::: TEXTE :::

Brisson en 1890 - 1898 face aux affaires

1890 : Henri Brisson est un vrai Radical type III ième République

Franc-maçonnerie, Brisson et Bourges

 

Henri Brisson n'est pas loin d'avoir 60 ans, il commence à avoir l'aspect physique d'un grand et beau vieillard, toujours habillé avec élégance, comme un notable de province.
Il a quitté définitivement le Berry et n'y revient que pour voir quelques amis, mais la politique est essentiellement parisienne.
Il va affronter, après le Boulangisme, une crise qui va faire vaciller la République, c'est la célèbre Affaire Dreyfus, et l'antisémitisme violent qui en découle.
Il est alors à la Gauche Radicale, et lorsqu'à la fin de la décennie, le pays ne sait plus comment se " sortir " de l'Affaire Dreyfuss, il est appelé comme chef du gouvernement devenant pour la seconde fois Président du conseil.
A partir de ces années, il va se battre contre " la Congrégation ", c'est à dire ancrer la laïcité qu'il a appris autrefois dans les loges maçonniques et devenir le chantre de la lutte contre le pouvoir de la religion.
Progressivement, Henri Brisson devient un sage, tout en restant fidèle à ses convictions républicaines.

1890 - 1900 : les grandes affaires de cette époque

La séparation de l'Eglise et de l'Etat devient bientôt un des sujets préférés du combat de Henri Brisson, alors que commence une des affaires parmi les plus importantes de la Troisième République, l'Affaire Dreyfuss.
Henri Brisson sera dans ces deux cas un personnage clé.

Dès 1885, lors des élections législatives, il s'exprime sur ce sujet, en proclamant qu'il approuve la séparation de l'Eglise, on ne dit pas alors les Eglises, et l'Etat, mais, il ne croit pas que la majorité du pays soit aussi impatiente que lui. Et il a bien raison, il connaît parfaitement le pays. Il pense que l'on ne fait pas assez de " propagande ", c'est le mot de l'époque, on dirait aujourd'hui d'informations ou de pédagogie.
Il regrette aussi que tous les jours, des républicains, libre-penseurs convaincus, font dans leur vie privée le sacrifice de leurs opinions publiques et ils subissent la pression de la routine, de l'usage, du préjugé et de la vitesse acquise des cultes.

Parmi d'autres dossiers que traita Henri Brisson se trouve La Marine, ce qui ne semble pas évident, puisque Bourges n'a jamais été un grand port de mer ....

::: DONNÉES FOURNIES :::

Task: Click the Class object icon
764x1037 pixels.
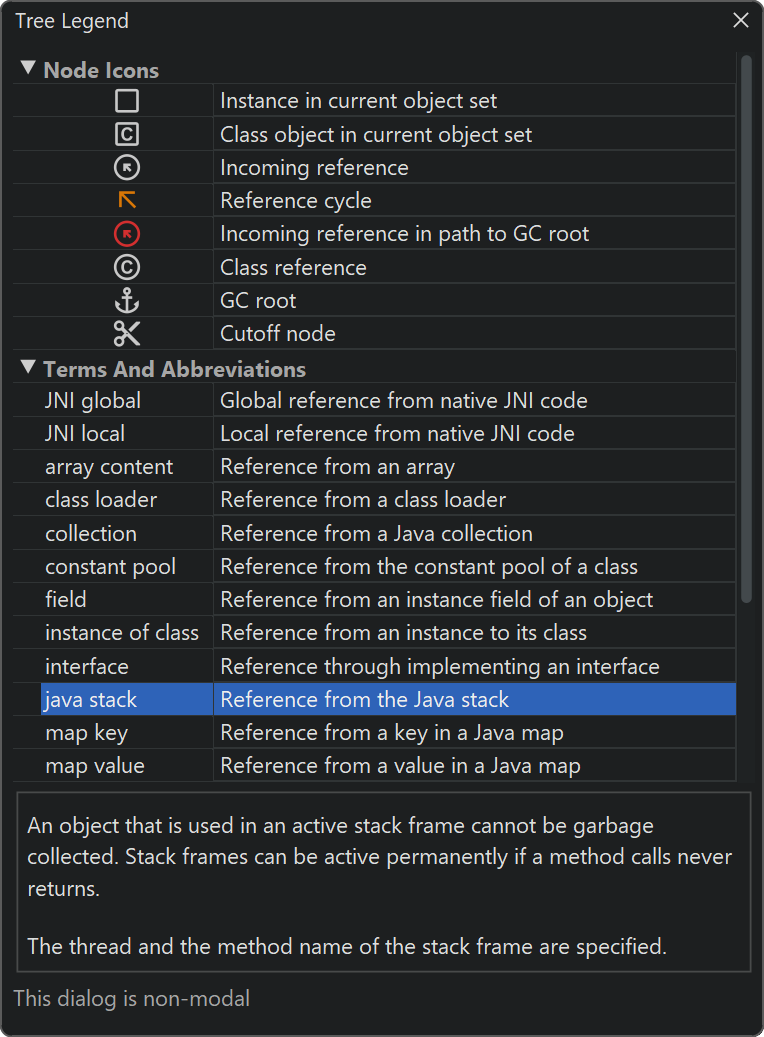Action: [127, 134]
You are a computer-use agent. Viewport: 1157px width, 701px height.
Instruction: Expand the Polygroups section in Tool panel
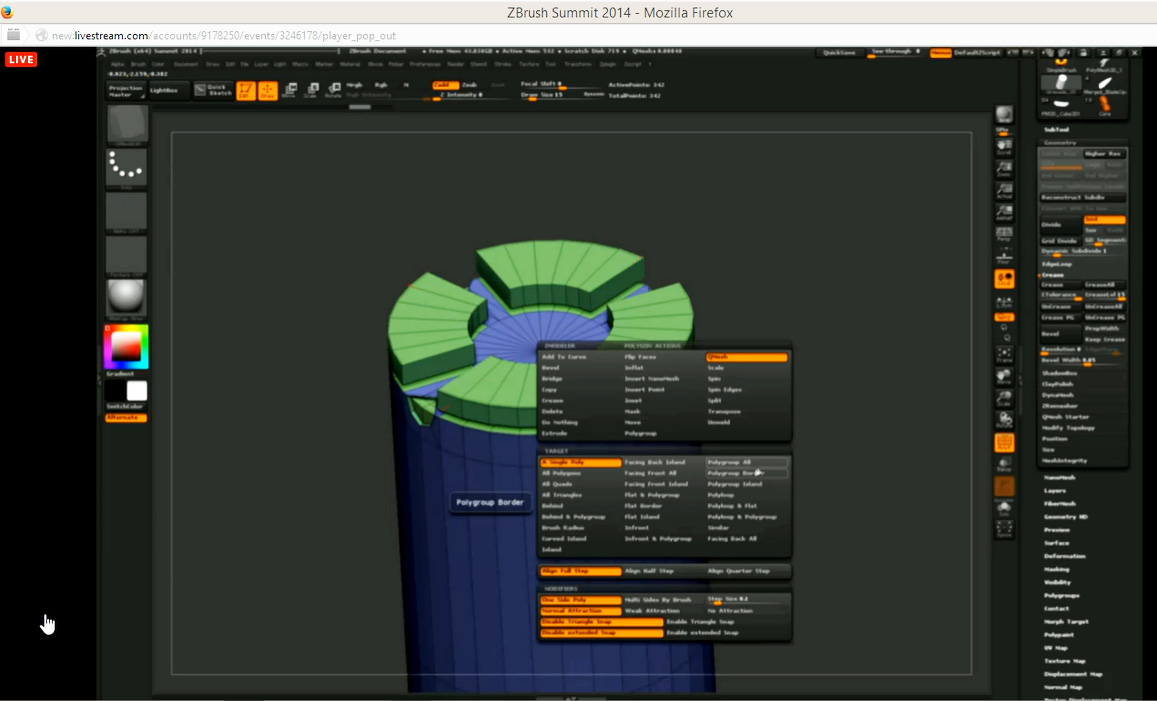click(1061, 595)
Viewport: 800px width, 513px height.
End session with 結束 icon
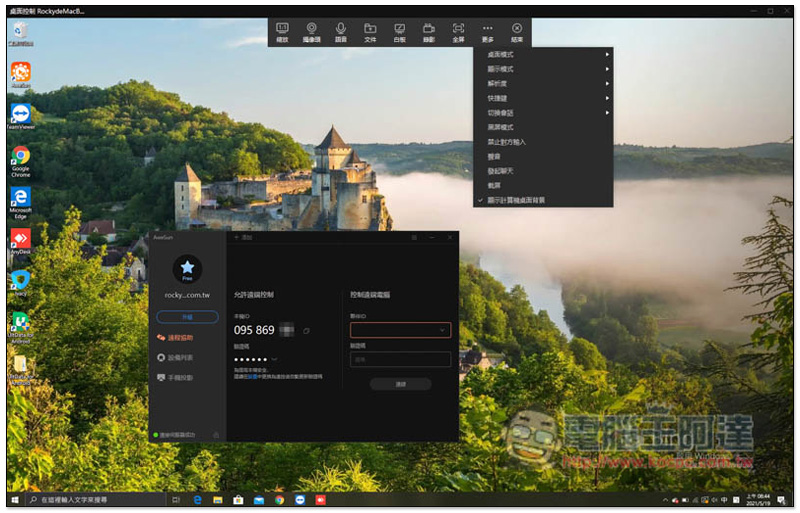(x=516, y=31)
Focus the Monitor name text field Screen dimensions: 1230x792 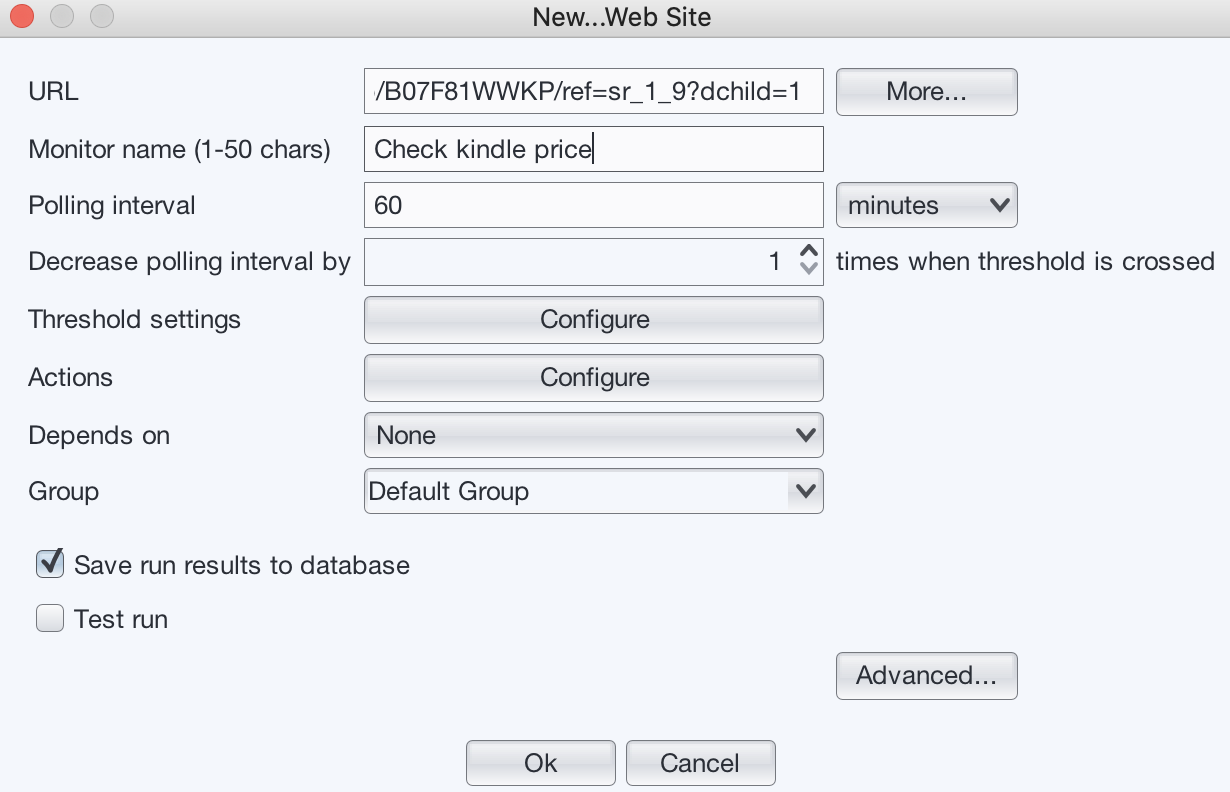click(593, 149)
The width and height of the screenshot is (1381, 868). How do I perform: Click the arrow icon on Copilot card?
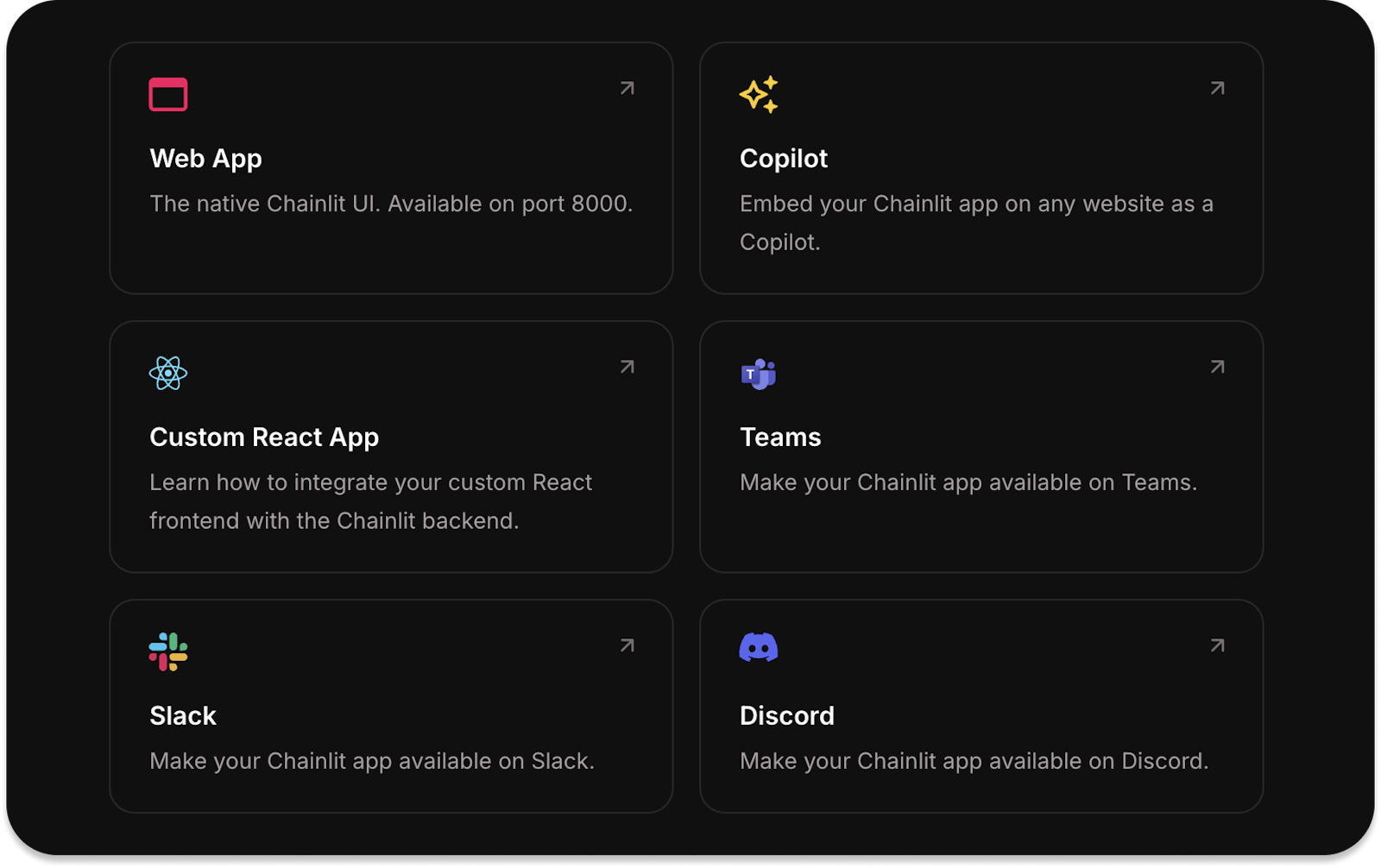pos(1217,88)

:::

• [TRAVAIL À FAIRE]
1 - Lors de quelles élections législatives Henri Brisson s'exprime-t-il pour la première fois sur la séparation de l'Église et de l'État, d'après le texte sur Henri Brisson ?
2 - Rédigez la suite du texte sur Henri Brisson.
Les lignes fournies ci-dessus ne servent à rien ici.

• [RÉPONSES ATTENDUES]
1 - Lors des élections législatives de 1885.

2 -
Ce fait est moins connu, Henri Brisson est le rapporteur du budget pour 1892 de la Marine, il propose un plan complet de réorganisation de nos forces navales.

Comme chef des radicaux, il soutint activement les ministères Waldeck-Rousseau et Combes, particulièrement en ce qui concerne les lois sur les ordres religieux et la séparation de l'Église et de l'État

Tout semble lui réussir, et Henri Brisson qui n'est pas très à l'aise comme Président du Conseil postule pour la Présidence de la République. En décembre 1887, au moment de l'élection d'un nouveau Président de la République, par suite de la retraite de M. Jules Grévy, M. Henri Brisson se porta candidat, mais ne réunit qu'un petit nombre de suffrages.

 

Brisson en 1890 - 1898 face aux affaires

Il y eut dans les grandes affaires de cette période, l'affaire du canal de Panama en 1892 où Henri Brisson fit preuve de beaucoup de force et de cran.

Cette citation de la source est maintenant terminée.